Just over a year ago the History Press (which published my first book, Bloody British History: Somerset) started a new series of short biographies called Pocket Giants. I was intrigued by this idea (as I’ve said before, I like short books) so I contacted the series editor, Tony Morris, to see if there was anything I could do for him. After batting a few ideas around, we eventually zeroed in – perhaps not surprisingly – on Isaac Newton. Tony was as enthusiastic about the project as I was, and with his encouragement and constructive input the proposal was accepted by the History Press, the contract signed and the book written in the space of a few months last year.

Despite being a lifelong fan of Newton, I still learned a lot about him while I was researching and writing the book. Perhaps the oddest thing about him – which is more widely known today than it was in the 1970s – is that he spent less time on the scientific work for which he’s remembered than on pursuing non-scientific interests like alchemy, Hermeticism, theology and ancient history. There’s a common tendency to view the scientific and non-scientific (or even anti-scientific, by modern standards) activities as separate and non-overlapping. Scientists see the non-scientific work as an irrelevance and embarrassment that ought to be ignored and forgotten, while mystics and New Agers see the scientific work as the irrelevance – a kind of smoke-screen of acceptability designed to hide Newton’s real achievements.

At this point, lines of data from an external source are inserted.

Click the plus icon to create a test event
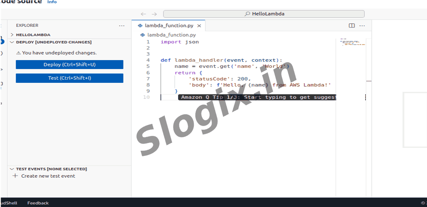15,176
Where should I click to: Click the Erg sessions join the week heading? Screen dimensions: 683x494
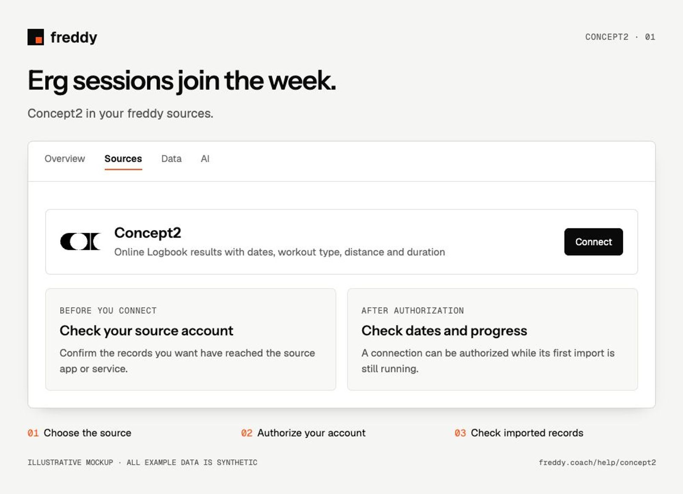(182, 81)
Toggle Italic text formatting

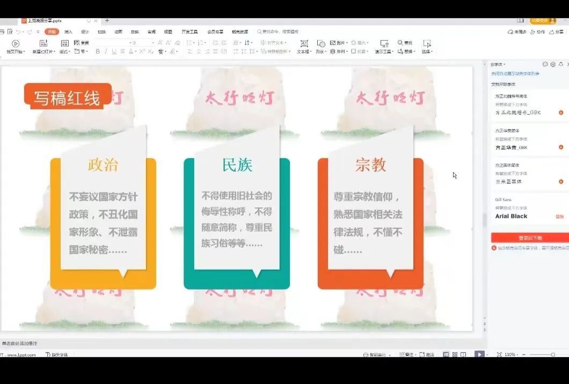(x=106, y=51)
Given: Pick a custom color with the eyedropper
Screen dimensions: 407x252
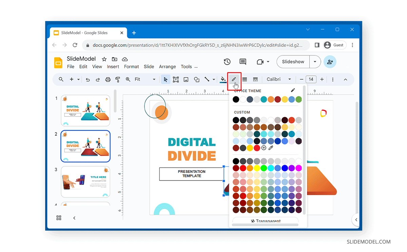Looking at the screenshot, I should (270, 147).
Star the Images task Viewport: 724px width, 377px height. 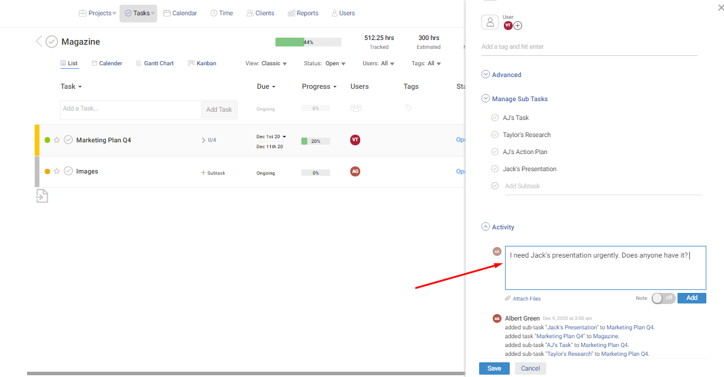(x=57, y=171)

I came to the conclusion that both these views miss the point. Everything Newton did stemmed from the same world-view – the idea that the universe was designed, by God, according to a simple code that could be rediscovered if it was searched for carefully enough. Newton looked for the code in the Bible and other ancient writings, and in the work of alchemists and Hermeticists. But he also looked for mathematical relationships that applied to the material world – something that seemed just as mystical and improbable to his contemporaries. But Newton’s “applied mathematics” worked – and worked so well that it’s become synonymous with mainstream science. Both scientists and New Agers have forgotten, or can’t see, what a profoundly mystical notion it is.

This was the point I tried to make in a blog post I wrote last week for the History Press. My original title was “Isaac Newton and the Key to the Universe”, which I thought was quite clever, but they wanted to tie it in with the series so they changed it to Why was Isaac Newton such a giant? (It was meant as a rhetorical question, but one clever lady on Twitter replied “Because he stood on the shoulders of giants”).

Needless to say, all these ideas are explored in more detail in the book itself, together with lots of other fascinating facts about Newton (such as how he perpetrated a UFO hoax as a teenager, predicted the end of the world and became “17th-Century London’s Dirty Harry”). You can order your copy from any good bookseller or from Amazon.

2 comments:

Kid said...

Certainly looks like an interesting book, Andrew. The only thing I know about him is - "Sir Isaac Newton tells us why, an apple falls down from the sky, and from this fact it's very plain, all other objects do the same." Remember that one?104

Andrew May said...

No, Kid - I'd forgotten it (if I ever heard it at the time), but having just Googled it I see it's from a 1970s public information clip about safety at work!